Among the records below, which lines contain the string "agent"? Report them.

• [RECORDS FOR THE TASK]

━━━━━━━━

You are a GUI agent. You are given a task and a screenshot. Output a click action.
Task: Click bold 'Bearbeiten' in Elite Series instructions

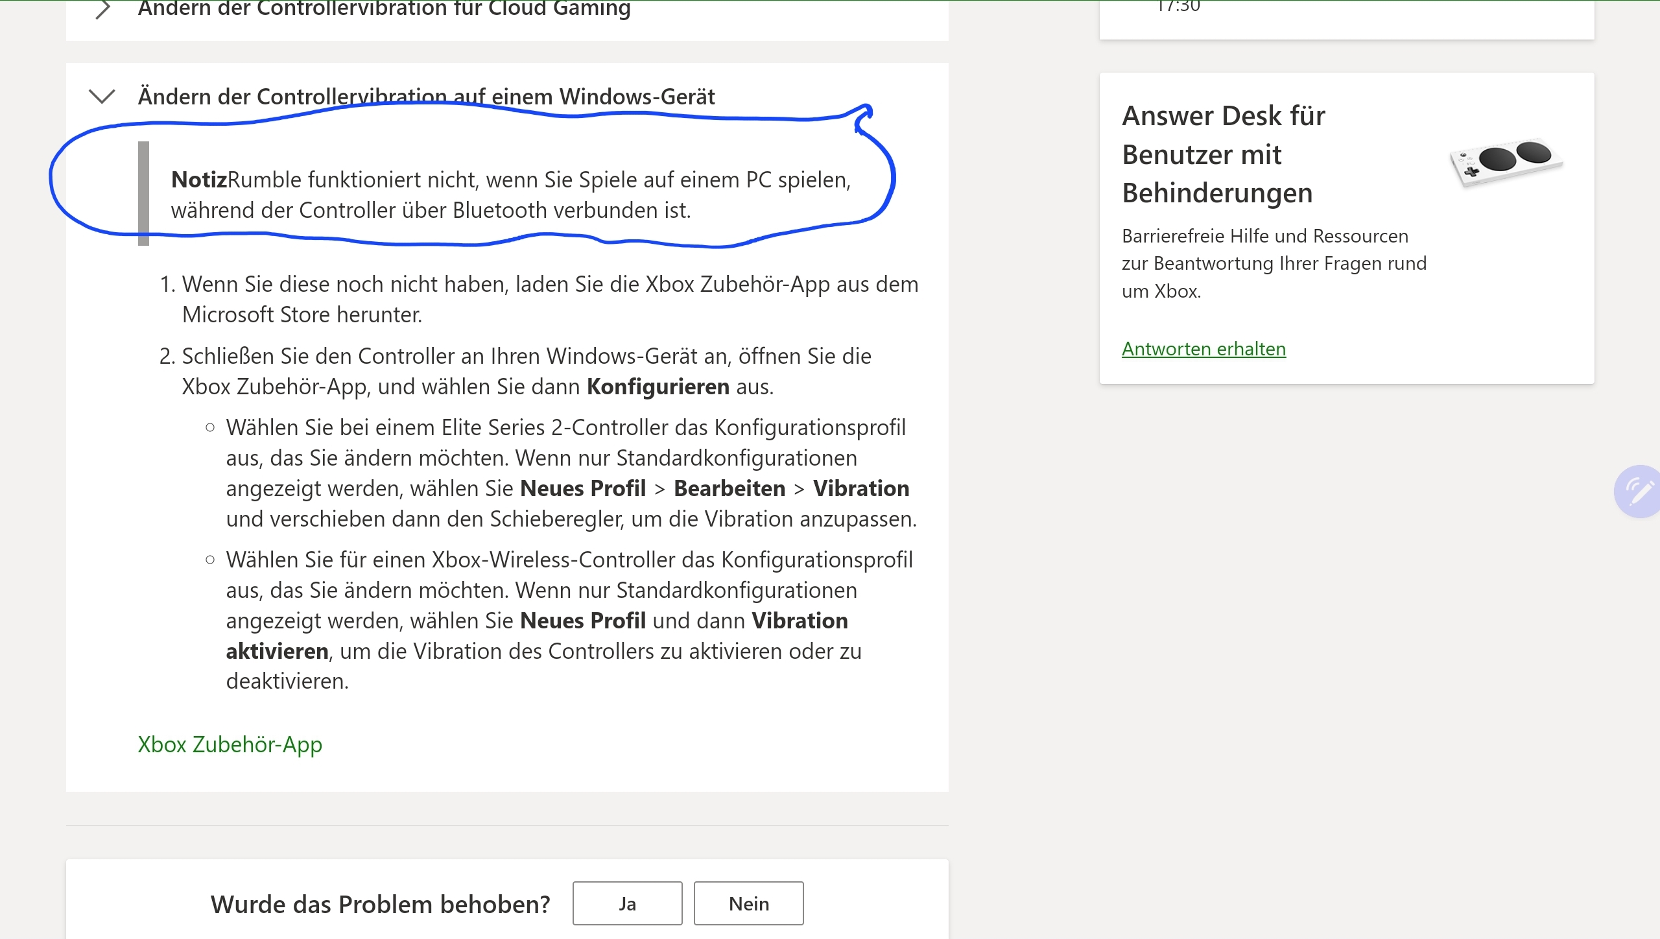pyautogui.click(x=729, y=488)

━━━━━━━━

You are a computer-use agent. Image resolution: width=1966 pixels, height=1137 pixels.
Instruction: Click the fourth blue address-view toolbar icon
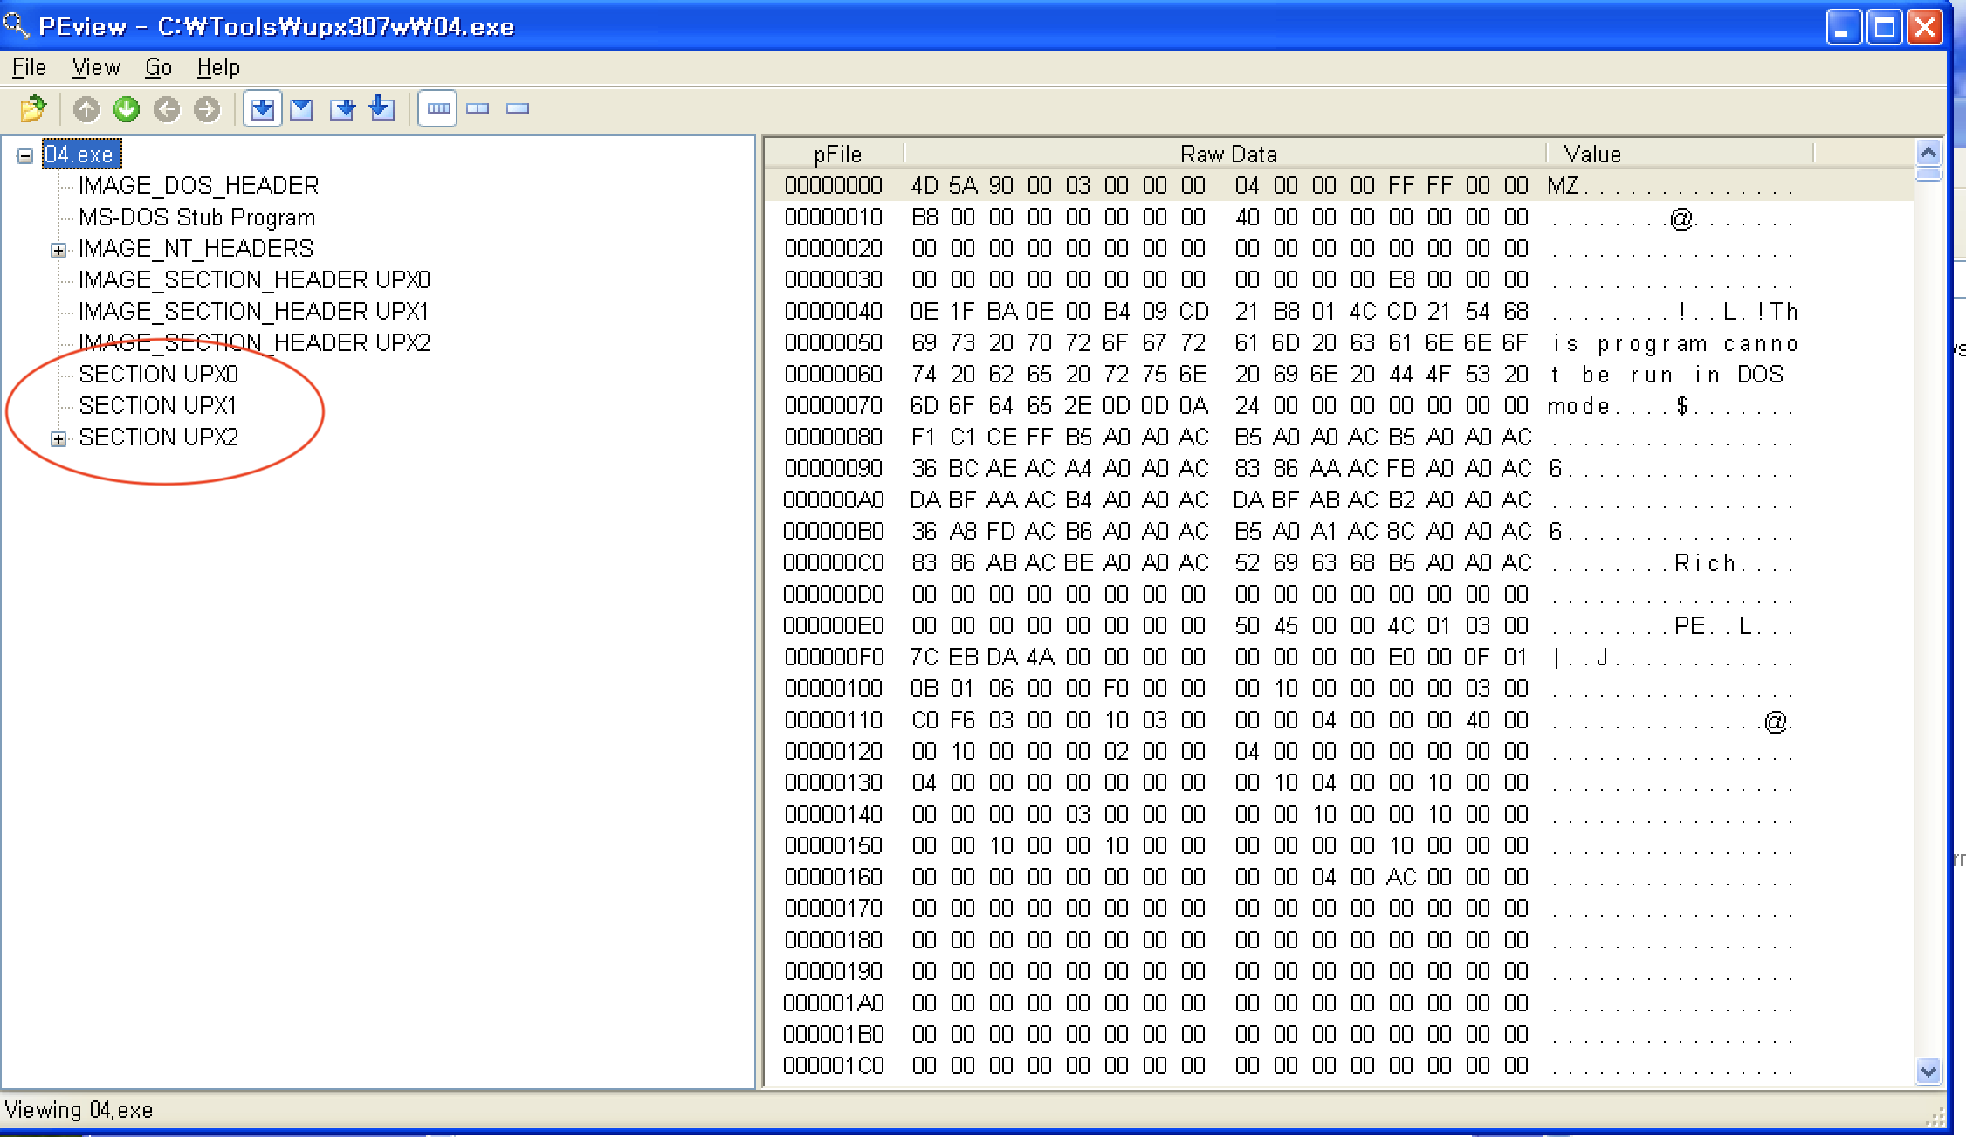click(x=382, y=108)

━━━━━━━━

• [EXERCISE RESULT]
You are a GUI agent. You are given a task and a screenshot. Output a click action.
You are a computer-use agent. Image resolution: width=1966 pixels, height=1137 pixels.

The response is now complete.